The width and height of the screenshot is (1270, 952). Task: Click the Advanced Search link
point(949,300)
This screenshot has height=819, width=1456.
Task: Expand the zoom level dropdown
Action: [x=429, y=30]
·····
### Work task
The entries above are to be output exactly as they appear.

### Written answer
The width and height of the screenshot is (1270, 952). Task: Click the Advanced Search link
point(949,300)
This screenshot has height=819, width=1456.
Task: Expand the zoom level dropdown
Action: [x=429, y=30]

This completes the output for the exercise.